Excerpted text

┏━━

The conference, which takes place at Manchester University, is unusual in that it is aimed specifically at junior scientific researchers.
Most of the 200 or so delegates will be Marie Curie fellows - researchers in the early stages of their careers who have received European Commission grants to allow them to spend time researching in Europe, but outside their home countries.
The idea is to provide a forum where they can exchange ideas across different disciplines, while learning the kind of practical skills that every fledgling researcher needs to know - from how to deal with the media to how to win a Nobel prize.
Manchester also hopes to benefit in practical ways from the event. It is eager to promote its newly merged institution among young researchers from mainland Europe.
Not that the UK has to work too hard to attract bright young Europeans. It is the most popular host country for members of the fellowship programme, attracting about 28 per cent of fellows, according to Bryony Gill, a research fellow at Manchester, who completed an impact assessment of the fellowship scheme last summer.
Gill, who tracked down about 3,000 of the 12,000 Marie Curie fellows, will discuss her study at the conference. She says Germany and, to a lesser extent, France are also popular destinations for fellows, while Portugal, Spain and Italy are the biggest exporters.
Many European Union accession countries are keen to attract researchers through the scheme, although the disparity in incomes between those and other EU countries can make this difficult. Researchers from the UK getting a job in Bulgaria, say, would find it almost impossible to maintain a mortgage back home, Gill says. Researchers travelling the other way can find it hard to swap their generous grant for the average Bulgarian scientist's wage on their return.
But the main reason junior researchers want to move country is not money but the chance to network and collaborate with the best people in their subject, Gill says.
"Most conferences are organised for senior scientists, and the others just go along to listen," says Nancy Rothwell, vice-president for research and Medical Research Council research professor of physiology at Manchester, who will give a talk on science communication at the conference. "Those that are designed for junior researchers don't necessarily have the best speakers. But the speakers in this are good."
Other speakers include Istvan Palugyai, president of the European Union of Science Journalists Associations, and Tim Hunt, Nobel laureate and principal scientist at Cancer Research UK's Clare Hall Laboratories at South Mimms in Hertfordshire, who will present a sideways look at how to become a Nobel prizewinner.

┗━━

Information provided

┏━━

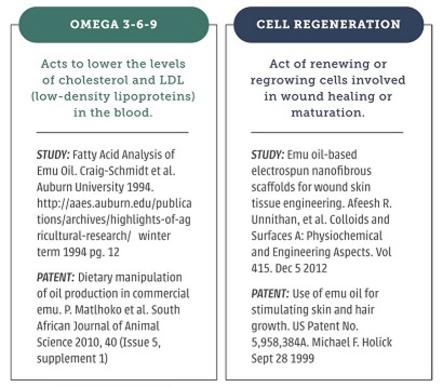Click the divider line in Cell Regeneration card
The width and height of the screenshot is (443, 387).
327,132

┗━━

Work request 1
Do these statements agree with the Manchester conference text? Answer yes or no for each, and quote the words that decide it.
(a) The UK attracts about 28 per cent of Marie Curie fellows.
(b) Bryony Gill tracked down all 12,000 Marie Curie fellows.
(c) Money is the main reason junior researchers want to move country.
Work request 2
Answer these questions from the Manchester conference text.
(a) About how many delegates will attend the conference?
(b) Who is president of the European Union of Science Journalists Associations?
(c) What topic will Nancy Rothwell speak on at the conference?
Work request 3
What comes next in the Manchester conference text? Write the next part, picking up after its final sentence.
The lines play no part in this work.

Exercise answer 1
(a) Yes: "attracting about 28 per cent of fellows"
(b) No: "tracked down about 3,000 of the 12,000 Marie Curie fellows"
(c) No: "the main reason junior researchers want to move country is not money"

Exercise answer 2
(a) About 200.
(b) Istvan Palugyai.
(c) Science communication.

Exercise answer 3
Early sessions concentrate on science communication - perhaps to make the rest of the conference flow more smoothly. Then there are a number of personal success stories from scientists. These range from Vladimir Demidyuk, who was born in Ukraine and is now a senior research fellow at Manchester, to Nathalie Moncel, a senior researcher at CEREQ, a French public research institute, and Curtis Dobson, director of a biotechnology start-up.
The final two sessions look at the history of the Marie Curie Fellowship Association, which is celebrating its tenth anniversary this year, and the future of research careers in the EU, including the likely impact of Framework 7.
Interspersed with these will be training sessions helping delegates to develop skills that range from putting together a research proposal to presenting a CV. The delegates will also have the chance to present their research in poster displays and panel discussions. Here, the emphasis will again be on communication.
"We want them to present their research in a way that will interest people who aren't necessarily their academic peers," says Liz Fay, EU funding and development manager at Manchester and organiser of the conference.
This mirrors exactly the hopes of the Commission in its work to promote academic mobility. "The whole purpose of Marie Curie fellowships is to foster collaboration in Europe," Rothwell says. "What a great idea to bring them all together to foster collaboration between each other."
The Marie Curie Conference (MC2) takes place at Manchester University from April 10 to 12.